YOUR INSTRUCTIONS
Copy the material starting at its first line and ending at the line containing "tap(693, 607)", swapping every "icon" for "symbol" and keeping everything else the same.

INPUT
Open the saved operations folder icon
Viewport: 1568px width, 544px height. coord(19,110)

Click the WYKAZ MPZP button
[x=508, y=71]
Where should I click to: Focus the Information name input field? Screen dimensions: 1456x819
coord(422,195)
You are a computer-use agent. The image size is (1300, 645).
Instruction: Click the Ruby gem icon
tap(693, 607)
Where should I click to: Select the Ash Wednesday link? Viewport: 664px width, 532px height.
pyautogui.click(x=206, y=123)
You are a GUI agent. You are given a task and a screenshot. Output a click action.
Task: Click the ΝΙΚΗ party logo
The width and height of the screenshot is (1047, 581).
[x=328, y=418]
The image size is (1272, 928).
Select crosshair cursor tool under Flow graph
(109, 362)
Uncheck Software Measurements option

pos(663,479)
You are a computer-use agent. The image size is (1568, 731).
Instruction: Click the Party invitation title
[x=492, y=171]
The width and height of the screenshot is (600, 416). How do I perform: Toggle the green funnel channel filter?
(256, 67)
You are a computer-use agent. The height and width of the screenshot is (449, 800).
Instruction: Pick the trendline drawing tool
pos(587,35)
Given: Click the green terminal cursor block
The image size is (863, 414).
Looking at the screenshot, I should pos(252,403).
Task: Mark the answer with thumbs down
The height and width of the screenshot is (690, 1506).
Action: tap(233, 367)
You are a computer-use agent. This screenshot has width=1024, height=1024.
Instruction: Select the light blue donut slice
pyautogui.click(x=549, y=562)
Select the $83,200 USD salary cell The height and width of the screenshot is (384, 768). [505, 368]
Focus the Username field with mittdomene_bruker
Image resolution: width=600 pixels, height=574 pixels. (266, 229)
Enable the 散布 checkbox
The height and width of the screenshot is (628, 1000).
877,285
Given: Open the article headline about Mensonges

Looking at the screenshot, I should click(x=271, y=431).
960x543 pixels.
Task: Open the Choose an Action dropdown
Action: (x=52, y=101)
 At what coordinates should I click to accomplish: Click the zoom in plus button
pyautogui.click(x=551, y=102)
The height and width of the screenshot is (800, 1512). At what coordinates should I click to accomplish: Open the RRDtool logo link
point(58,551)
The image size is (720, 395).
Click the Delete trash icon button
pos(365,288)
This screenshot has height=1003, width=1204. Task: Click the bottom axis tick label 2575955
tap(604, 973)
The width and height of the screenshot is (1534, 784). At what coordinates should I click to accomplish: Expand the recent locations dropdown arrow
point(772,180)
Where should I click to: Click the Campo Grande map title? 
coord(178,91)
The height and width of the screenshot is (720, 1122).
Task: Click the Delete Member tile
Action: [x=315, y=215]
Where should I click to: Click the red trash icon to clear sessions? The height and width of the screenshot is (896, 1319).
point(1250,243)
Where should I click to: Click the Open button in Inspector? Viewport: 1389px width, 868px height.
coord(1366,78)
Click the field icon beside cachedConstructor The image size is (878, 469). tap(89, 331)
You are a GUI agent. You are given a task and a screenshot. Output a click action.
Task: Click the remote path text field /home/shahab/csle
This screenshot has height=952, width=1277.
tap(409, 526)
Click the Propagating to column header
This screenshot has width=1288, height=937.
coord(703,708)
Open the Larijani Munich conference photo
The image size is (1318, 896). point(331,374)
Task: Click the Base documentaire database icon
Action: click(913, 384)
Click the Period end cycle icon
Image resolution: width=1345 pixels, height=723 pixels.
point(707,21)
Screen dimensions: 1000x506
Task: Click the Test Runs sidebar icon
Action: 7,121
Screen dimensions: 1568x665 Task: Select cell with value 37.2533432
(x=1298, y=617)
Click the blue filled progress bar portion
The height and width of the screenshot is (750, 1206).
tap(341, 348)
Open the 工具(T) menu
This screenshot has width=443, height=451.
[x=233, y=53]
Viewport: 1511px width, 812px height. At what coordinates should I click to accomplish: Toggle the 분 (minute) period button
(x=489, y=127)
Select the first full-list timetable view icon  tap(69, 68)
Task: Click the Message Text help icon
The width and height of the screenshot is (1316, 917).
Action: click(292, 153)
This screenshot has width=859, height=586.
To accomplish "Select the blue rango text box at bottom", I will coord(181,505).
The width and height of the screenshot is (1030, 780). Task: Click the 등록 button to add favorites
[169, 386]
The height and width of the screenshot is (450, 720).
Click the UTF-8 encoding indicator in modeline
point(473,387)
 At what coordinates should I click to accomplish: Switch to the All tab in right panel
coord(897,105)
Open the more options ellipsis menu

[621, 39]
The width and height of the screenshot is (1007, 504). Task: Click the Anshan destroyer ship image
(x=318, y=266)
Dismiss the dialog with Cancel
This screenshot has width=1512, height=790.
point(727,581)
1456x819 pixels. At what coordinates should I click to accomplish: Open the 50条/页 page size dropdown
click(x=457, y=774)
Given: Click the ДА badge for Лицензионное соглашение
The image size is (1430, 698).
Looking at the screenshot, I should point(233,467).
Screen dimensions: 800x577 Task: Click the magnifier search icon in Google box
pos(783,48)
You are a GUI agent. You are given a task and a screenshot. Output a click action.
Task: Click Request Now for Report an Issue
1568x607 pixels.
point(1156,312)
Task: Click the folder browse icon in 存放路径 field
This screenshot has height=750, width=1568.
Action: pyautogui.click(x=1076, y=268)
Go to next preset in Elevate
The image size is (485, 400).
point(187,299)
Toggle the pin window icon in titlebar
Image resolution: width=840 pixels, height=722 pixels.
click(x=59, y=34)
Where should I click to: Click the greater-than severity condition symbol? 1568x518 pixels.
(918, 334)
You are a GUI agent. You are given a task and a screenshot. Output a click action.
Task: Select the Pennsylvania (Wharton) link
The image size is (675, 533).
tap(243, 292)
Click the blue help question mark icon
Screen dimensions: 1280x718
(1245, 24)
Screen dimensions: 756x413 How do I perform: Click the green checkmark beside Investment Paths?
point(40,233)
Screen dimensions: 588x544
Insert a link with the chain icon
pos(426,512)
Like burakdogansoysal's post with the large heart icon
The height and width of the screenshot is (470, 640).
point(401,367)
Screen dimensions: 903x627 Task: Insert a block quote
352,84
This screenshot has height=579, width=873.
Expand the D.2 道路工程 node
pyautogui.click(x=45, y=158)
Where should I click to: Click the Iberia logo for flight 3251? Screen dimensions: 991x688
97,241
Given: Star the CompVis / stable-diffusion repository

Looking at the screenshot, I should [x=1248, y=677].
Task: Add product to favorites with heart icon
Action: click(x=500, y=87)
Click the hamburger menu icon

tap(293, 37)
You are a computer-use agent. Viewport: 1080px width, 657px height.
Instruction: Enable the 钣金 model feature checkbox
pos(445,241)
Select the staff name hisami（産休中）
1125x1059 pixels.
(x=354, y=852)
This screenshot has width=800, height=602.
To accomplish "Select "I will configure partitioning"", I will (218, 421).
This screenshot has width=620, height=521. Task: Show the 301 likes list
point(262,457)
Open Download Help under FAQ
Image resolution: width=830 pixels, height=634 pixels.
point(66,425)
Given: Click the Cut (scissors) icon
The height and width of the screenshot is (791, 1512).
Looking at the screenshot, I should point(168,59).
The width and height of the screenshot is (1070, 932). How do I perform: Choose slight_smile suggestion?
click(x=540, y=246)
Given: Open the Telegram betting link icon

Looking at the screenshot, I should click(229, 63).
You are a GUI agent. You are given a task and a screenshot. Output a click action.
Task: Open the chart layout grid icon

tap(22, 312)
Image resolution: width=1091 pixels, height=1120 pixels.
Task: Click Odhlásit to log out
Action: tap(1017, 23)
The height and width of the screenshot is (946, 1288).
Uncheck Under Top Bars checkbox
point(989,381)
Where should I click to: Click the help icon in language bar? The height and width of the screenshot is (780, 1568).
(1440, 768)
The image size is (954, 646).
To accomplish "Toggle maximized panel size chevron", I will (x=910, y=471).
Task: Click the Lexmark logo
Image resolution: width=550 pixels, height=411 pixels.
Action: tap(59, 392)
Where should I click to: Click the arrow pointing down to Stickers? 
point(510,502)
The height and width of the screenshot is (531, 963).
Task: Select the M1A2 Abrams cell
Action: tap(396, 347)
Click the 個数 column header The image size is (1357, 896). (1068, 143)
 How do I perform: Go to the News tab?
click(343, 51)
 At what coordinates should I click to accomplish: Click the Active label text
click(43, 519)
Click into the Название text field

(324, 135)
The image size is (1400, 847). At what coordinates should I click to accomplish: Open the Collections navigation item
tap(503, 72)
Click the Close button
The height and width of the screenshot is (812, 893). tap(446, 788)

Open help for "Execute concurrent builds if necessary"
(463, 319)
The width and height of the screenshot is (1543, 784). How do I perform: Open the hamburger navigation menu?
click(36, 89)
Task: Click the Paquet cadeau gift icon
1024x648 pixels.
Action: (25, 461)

FINAL RESULT
Open the saved operations folder symbol
Viewport: 1568px width, 544px height. coord(19,110)

Click the WYKAZ MPZP button
[x=508, y=71]
Where should I click to: Focus the Information name input field? Screen dimensions: 1456x819
coord(422,195)
You are a computer-use agent. The image size is (1300, 645).
Instruction: Click the Ruby gem symbol
tap(693, 607)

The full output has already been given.